Der brisante KHG-Aktenvermerk – oder: Als die Schwiegermutter ihr Schweigen brach

Es war ein spektakulärer Botendienst. Gemeint sind die 500.000 Euro, die Karl Heinz Grasser für Marina Giori-Lhota in den Jahren 2005 und 2006 im Auto von der Schweiz nach Österreich transportiert haben soll. Die steinreiche Schwiegermutter wollte seine Geldveranlagungsfähigkeit als Finanzminister der Republik Österreich testen. Diese Geschichte erzählte Grasser jedenfalls Staatsanwalt Gerald Denk bei seiner ersten Einvernahme im September 2010.

Doch Ermittler in der Buwog-Affäre bezweifeln die Version aus mehreren Gründen.

Erstens, weil Giori-Lhota als Miteigentümerin des Kristallkonzerns Swarovski eine der reichsten Österreicherinnen ist und über eine Armada an internationalen Finanz-, Steuer- und Wirtschaftsberatern verfügt.

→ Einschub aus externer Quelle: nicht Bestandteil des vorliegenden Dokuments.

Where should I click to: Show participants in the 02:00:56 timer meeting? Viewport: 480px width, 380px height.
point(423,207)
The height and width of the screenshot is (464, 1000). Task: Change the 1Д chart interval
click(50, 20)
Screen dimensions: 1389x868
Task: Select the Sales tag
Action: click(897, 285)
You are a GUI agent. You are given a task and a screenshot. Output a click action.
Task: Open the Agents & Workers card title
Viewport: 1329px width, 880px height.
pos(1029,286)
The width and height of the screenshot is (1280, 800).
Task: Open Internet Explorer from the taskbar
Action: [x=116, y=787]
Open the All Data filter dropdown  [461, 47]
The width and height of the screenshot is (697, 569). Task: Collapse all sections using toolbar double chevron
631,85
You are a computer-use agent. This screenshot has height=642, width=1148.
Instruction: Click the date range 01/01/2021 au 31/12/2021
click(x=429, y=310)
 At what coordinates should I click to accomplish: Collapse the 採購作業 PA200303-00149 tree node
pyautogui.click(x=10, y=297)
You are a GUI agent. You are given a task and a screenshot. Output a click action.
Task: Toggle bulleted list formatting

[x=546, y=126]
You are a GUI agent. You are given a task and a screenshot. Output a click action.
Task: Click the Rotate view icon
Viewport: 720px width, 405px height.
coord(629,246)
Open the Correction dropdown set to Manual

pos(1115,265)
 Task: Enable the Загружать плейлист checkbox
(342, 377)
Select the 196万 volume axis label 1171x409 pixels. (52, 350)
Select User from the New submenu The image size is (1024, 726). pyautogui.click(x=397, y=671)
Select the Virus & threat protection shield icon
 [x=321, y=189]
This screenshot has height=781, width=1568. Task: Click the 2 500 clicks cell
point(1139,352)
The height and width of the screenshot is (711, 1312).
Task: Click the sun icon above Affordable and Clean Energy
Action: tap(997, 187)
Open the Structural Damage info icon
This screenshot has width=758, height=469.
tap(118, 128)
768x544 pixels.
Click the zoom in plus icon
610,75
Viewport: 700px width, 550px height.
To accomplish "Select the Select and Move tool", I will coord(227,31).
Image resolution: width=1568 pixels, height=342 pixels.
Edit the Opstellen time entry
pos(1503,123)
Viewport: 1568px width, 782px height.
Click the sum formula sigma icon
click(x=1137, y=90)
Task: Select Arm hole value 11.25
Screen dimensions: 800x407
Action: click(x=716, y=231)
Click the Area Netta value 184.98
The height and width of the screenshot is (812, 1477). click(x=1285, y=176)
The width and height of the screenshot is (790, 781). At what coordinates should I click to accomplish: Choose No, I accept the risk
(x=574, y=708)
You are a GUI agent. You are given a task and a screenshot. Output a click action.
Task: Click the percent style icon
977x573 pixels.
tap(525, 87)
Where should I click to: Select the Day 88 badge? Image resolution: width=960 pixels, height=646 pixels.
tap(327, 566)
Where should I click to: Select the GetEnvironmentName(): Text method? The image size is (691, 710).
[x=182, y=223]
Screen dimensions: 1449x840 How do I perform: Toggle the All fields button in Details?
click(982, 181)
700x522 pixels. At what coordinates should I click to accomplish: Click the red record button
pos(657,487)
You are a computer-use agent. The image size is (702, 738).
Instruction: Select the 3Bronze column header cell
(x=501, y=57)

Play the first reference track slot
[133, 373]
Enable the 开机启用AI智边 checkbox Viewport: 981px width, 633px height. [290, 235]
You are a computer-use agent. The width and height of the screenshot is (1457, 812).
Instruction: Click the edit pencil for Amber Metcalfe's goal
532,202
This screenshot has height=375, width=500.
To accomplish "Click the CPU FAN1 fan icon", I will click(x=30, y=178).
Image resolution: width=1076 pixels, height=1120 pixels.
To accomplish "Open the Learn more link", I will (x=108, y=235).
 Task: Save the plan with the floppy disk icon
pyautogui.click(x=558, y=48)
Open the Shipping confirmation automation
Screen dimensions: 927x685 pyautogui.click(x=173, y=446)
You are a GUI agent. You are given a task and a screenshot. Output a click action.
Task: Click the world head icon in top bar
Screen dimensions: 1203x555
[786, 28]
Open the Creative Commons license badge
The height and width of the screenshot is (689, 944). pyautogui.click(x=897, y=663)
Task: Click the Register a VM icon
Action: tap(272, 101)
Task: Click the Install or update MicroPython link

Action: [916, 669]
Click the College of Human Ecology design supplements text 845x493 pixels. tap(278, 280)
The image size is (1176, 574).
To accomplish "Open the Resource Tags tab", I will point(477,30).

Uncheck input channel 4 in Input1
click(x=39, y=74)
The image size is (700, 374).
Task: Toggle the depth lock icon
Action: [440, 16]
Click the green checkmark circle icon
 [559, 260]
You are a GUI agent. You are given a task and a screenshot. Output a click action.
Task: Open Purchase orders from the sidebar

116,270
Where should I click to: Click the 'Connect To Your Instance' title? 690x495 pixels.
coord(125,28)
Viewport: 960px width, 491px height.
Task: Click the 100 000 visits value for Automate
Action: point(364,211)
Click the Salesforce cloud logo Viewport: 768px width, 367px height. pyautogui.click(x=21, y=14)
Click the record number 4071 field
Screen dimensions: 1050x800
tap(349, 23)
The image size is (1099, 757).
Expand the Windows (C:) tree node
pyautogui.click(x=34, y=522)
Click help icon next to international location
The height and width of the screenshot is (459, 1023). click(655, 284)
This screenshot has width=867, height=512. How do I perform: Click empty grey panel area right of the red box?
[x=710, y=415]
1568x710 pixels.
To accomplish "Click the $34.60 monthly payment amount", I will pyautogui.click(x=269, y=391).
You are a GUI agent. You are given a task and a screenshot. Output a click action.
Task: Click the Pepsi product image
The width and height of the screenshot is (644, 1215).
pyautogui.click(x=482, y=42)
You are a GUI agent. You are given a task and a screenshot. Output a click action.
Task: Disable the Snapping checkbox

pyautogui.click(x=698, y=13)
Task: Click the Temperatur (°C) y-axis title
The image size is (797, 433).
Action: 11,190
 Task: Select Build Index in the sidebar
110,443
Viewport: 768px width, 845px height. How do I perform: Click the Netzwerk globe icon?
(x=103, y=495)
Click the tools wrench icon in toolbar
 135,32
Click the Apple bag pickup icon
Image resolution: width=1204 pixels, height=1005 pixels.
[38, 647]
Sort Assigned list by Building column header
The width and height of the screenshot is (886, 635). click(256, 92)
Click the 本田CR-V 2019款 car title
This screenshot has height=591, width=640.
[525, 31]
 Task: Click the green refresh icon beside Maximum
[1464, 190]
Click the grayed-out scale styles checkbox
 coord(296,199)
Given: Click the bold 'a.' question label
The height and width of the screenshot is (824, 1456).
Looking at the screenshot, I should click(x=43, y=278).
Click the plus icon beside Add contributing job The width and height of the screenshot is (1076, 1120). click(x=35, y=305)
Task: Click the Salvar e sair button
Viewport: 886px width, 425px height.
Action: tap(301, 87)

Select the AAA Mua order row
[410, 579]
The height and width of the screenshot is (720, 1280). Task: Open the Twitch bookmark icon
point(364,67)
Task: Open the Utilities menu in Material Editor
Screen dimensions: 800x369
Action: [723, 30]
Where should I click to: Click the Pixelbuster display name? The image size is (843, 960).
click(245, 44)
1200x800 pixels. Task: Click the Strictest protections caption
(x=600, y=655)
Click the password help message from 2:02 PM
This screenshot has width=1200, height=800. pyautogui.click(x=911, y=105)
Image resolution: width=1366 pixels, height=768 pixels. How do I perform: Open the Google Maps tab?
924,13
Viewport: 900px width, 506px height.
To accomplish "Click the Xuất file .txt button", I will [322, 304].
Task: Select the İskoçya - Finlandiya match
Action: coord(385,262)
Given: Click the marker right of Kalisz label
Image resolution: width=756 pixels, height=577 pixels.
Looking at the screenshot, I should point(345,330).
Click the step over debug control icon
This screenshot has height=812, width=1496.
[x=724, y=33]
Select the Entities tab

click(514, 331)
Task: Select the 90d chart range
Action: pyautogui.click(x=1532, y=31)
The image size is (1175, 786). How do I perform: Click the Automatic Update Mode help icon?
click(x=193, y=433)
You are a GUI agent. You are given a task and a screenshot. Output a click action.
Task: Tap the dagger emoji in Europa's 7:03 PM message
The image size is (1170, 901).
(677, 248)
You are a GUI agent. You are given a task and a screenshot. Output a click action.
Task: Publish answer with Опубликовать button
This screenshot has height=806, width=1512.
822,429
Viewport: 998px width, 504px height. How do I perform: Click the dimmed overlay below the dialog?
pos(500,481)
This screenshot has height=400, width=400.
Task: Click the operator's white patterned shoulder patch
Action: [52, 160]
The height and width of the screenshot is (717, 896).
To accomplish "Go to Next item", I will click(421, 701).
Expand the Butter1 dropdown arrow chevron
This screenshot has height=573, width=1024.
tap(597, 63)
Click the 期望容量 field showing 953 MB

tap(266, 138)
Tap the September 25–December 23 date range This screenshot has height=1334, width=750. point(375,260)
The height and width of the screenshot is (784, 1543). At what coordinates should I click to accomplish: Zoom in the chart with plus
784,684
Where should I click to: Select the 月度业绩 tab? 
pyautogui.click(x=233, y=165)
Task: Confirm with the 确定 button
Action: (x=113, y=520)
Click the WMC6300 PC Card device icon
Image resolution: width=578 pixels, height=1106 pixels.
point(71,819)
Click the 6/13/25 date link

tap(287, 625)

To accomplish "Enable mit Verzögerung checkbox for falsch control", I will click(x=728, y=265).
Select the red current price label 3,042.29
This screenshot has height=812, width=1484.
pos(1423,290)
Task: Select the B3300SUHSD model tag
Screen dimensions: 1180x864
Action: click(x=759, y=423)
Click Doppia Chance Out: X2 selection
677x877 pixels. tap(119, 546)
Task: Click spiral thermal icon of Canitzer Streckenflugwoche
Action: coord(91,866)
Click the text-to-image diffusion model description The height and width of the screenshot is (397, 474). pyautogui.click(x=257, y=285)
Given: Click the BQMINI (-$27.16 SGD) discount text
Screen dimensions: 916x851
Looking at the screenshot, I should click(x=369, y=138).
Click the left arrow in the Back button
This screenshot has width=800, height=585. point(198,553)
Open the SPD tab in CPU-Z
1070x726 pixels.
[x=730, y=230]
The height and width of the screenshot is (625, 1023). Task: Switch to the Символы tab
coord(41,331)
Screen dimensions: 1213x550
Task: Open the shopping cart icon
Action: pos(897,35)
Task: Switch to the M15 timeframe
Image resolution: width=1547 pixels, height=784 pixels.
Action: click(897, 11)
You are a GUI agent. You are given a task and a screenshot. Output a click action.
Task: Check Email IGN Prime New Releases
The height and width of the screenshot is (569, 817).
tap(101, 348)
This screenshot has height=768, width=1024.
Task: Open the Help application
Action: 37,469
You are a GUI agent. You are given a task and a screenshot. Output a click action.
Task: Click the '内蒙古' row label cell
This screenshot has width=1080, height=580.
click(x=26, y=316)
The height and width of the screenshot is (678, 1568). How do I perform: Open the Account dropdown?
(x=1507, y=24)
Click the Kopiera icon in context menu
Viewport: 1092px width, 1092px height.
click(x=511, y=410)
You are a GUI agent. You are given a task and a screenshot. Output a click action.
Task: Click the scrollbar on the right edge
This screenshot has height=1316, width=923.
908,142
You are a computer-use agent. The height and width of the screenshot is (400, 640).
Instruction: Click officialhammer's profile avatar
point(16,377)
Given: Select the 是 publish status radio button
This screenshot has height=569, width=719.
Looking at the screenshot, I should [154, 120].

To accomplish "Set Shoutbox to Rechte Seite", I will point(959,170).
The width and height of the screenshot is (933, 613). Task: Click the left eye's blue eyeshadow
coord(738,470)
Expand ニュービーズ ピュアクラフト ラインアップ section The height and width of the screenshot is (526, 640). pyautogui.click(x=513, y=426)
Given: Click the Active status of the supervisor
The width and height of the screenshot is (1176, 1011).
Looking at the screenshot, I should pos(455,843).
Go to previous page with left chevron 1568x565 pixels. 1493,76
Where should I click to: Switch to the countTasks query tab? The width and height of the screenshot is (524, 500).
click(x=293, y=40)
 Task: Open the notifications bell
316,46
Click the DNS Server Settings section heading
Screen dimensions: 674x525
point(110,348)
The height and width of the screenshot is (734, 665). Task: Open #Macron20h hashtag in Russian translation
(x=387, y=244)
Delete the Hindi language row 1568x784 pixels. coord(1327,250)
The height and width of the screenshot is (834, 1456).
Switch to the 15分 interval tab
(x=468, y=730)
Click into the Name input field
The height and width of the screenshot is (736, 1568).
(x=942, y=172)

Zweitens, weil ein Bargeldtransport von der Schweiz nach Österreich vor allem mit Risiken, wie etwa Diebstahl, Raub oder Erklärungsnot an der Grenze, verbunden ist. Eine Banküberweisung oder eine Geldübergabe in einer Filiale in Wien oder Kitzbühel wäre jedenfalls vorzuziehen gewesen.

Und Drittens, weil kein notariell beglaubigter Veranlagungsvertrag zwischen Giori-Lhota und KHG vorliegt. Die Nahe-Angehörigen-Judikatur im Finanzrecht schreibt einen solchen Vertrag bei Geldgeschäften mit Familienmitgliedern jedoch vor, was Grasser als damaliger Finanzminister wissen sollte.

Doch es ist vor allem ein Schriftstück , das Staatsanwalt Denk an den Bargeld-Transporten zweifeln lässt, und Ex-Finanzminister Grasser in Erklärungsnot bringt: Ein Polizeipapier, wonach Giori-Lhota die Behauptungen ihres Schwiegersohns bestreitet.

Bei dem Dokument handelt es sich um einen mit 26. Mai 2011 datierten Aktenvermerk. Darin beschreiben vier Polizisten ihre Wahrnehmungen am Rande der Hausdurchsuchung von Giori-Lhotas Anwesen in Kitzbühel.

Adalbert Lhota telefonierte damals mit seiner in Sardinien verweilenden Ehefrau und las ihr zwei brisante Seiten aus dem dicken Hausdurchsuchungsbefehl Zeile für Zeile vor. Nachdem er seine Gattin mit Grassers Geldtransport-Geschichte konfrontiert hatte, legte er auf und wandte sich den Beamten zu.

Die vier Polizisten fragten Adalbert Lhota – im Beisein seines Anwalts – was seine Ehefrau zu den Ausführungen gesagt habe? Der antwortete, dass sie „mit dieser Sache nichts zu tun“ habe. Er teilte den Beamten mit, dass „Frau Giori die vorgelesenen Seiten absolut in Abrede stellt“. Zitat aus dem Aktenvermerk: „Sie sagte zu diesen Ausführungen, dass dies alles nicht stimmt.“

Grassers Anwalt Manfred Ainedter verweigerte zwar eine Stellungnahme gegenüber FORMAT. Im Gespräch mit der Nachrichtenagentur „Apa“, dem ORF-Radio oder der Tagenzeitung „Kurier“ verurteilte er aber die FORMAT-Berichterstattung: „Die Meldung ist geradezu skandalös.“ Ainedter unterstellte eine “bewusste Missinterpretation des Inhalts dieses Aktenvermerks". Denn Adalbert Lhota habe laut Ainedter mit der zitierten Aussage lediglich die Grasser vorgeworfenen strafbaren Handlungen in Abrede gestellt.

FORMAT weist die Vorwürfe des Grasser-Anwalts zurück und stellt eine vollständige Abschrift des gegenständlichen Aktenvermerks sowie die von Adalbert Lhota vorgelesenen Passagen aus dem Hausdurchsuchungsbefehl als Download zur Verfügung. Fakt ist: Nur Marina Giori-Lhota kann zum Inhalt des Aktenvermerks Stellung nehmen. Doch sie verweigerte bisher eine Zeugenaussage vor dem Staatsanwalt.